* [DOCUMENT EXCERPT]:
╔══
Romania suspends exports of medicines as coronavirus cases reach 47

Some persons have started to lie when making statements at the border to avoid being quarantined. Authorities have nonetheless warned that such behaviour could lead to severe fines and possibly even criminal charges. [EPA/ROBERT GHEMENT]

The Romanian government has decided to suspend exports of medicines and other health products for the next six months as 18 new cases were reported on Thursday (12 March) bringing to 47 the total number of persons infected with the new coronavirus.

Bucharest has already decided to close schools and many other public activities have already been cancelled. On top of that, most universities are starting to switch to online courses, theatres are cancelling their performances or announcing web-only shows, and several public services are preparing to operate only online.

It also issued recommendations to companies to reorganise their work programme to ensure staff enter and leave their workplaces at different times. 

Because of the coronavirus crisis, several thousands of people faced delays at borders due to new paperwork. Some people have reportedly started to lie when making statements at the border to avoid being quarantined. Authorities have warned that such behaviour could lead to severe fines and possibly even criminal charges.
╚══
Continue the news report on Romania's coronavirus measures from its last sentence, keeping the same reporting style.

* [DATA PROVIDED]:
╔══
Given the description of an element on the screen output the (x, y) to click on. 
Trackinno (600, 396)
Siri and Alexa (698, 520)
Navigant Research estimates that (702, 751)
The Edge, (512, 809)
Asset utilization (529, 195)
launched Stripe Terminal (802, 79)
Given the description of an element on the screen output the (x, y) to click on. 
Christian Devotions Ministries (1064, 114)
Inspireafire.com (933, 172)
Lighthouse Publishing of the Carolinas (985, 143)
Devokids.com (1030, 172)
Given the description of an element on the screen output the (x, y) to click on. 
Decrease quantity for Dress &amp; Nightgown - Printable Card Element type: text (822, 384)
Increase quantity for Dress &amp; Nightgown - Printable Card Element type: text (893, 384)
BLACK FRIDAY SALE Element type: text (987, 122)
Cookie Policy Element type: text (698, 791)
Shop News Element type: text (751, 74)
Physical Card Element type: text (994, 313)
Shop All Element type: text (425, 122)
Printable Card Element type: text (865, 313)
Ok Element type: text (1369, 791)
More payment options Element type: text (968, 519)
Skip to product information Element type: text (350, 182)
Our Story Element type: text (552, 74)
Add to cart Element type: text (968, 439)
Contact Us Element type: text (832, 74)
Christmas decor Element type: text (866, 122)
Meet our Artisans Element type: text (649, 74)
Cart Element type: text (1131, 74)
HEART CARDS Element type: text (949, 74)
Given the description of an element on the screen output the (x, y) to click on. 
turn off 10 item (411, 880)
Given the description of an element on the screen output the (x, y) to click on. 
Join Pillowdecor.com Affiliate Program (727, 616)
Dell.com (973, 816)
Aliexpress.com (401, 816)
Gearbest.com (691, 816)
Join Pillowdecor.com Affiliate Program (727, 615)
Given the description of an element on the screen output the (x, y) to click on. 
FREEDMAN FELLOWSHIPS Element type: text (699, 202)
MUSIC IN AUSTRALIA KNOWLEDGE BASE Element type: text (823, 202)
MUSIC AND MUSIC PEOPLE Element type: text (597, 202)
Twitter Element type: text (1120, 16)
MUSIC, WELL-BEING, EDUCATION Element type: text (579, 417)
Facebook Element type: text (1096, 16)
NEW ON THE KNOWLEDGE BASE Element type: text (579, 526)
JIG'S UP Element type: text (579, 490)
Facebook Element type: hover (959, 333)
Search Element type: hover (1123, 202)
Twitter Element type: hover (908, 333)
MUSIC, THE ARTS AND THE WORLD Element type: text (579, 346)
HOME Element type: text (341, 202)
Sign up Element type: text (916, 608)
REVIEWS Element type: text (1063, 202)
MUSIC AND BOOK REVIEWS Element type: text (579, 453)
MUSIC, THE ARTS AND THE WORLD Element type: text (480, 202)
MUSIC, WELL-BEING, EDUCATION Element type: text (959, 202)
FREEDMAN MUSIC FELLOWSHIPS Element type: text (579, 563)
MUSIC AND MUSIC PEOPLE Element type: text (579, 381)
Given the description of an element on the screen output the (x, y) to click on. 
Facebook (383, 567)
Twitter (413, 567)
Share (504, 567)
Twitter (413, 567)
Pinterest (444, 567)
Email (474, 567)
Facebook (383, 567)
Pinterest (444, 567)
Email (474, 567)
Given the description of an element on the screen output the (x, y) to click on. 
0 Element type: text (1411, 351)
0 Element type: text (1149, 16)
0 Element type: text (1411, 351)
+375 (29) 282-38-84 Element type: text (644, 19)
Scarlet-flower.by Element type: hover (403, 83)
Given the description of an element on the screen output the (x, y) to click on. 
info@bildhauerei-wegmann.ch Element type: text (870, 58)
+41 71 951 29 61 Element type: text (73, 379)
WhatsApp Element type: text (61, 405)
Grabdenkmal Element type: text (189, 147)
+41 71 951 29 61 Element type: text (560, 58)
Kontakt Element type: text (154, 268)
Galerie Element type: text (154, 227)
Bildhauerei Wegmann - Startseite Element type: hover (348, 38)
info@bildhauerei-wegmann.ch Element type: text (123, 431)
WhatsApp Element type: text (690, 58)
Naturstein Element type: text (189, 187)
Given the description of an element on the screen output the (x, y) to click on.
╚══
* [RESPONSE TO THIS TASK]:
Tourism and businesses 

When it comes to the tourism sector, restaurants have been reporting huge drops in customer numbers, while hotels have been facing multiple cancellations and have seen considerably lower occupancy rates so far in March, according to associations.

Employers in the tourism industry asked the government for financial support, including delays in the payment of taxes, but also for quicker reimbursement for services offered to clients working for the state.

Government officials, together with representatives of agencies and regulators, met with business associations to discuss measures to help ease the economic burden of the coronavirus epidemic.

An inter-institutional working group should define plans to support businesses, while also encouraging companies to support parents who need to tend for their kids during school suspension with flexible work programmes, teleworking and online tools to minimise personal contact.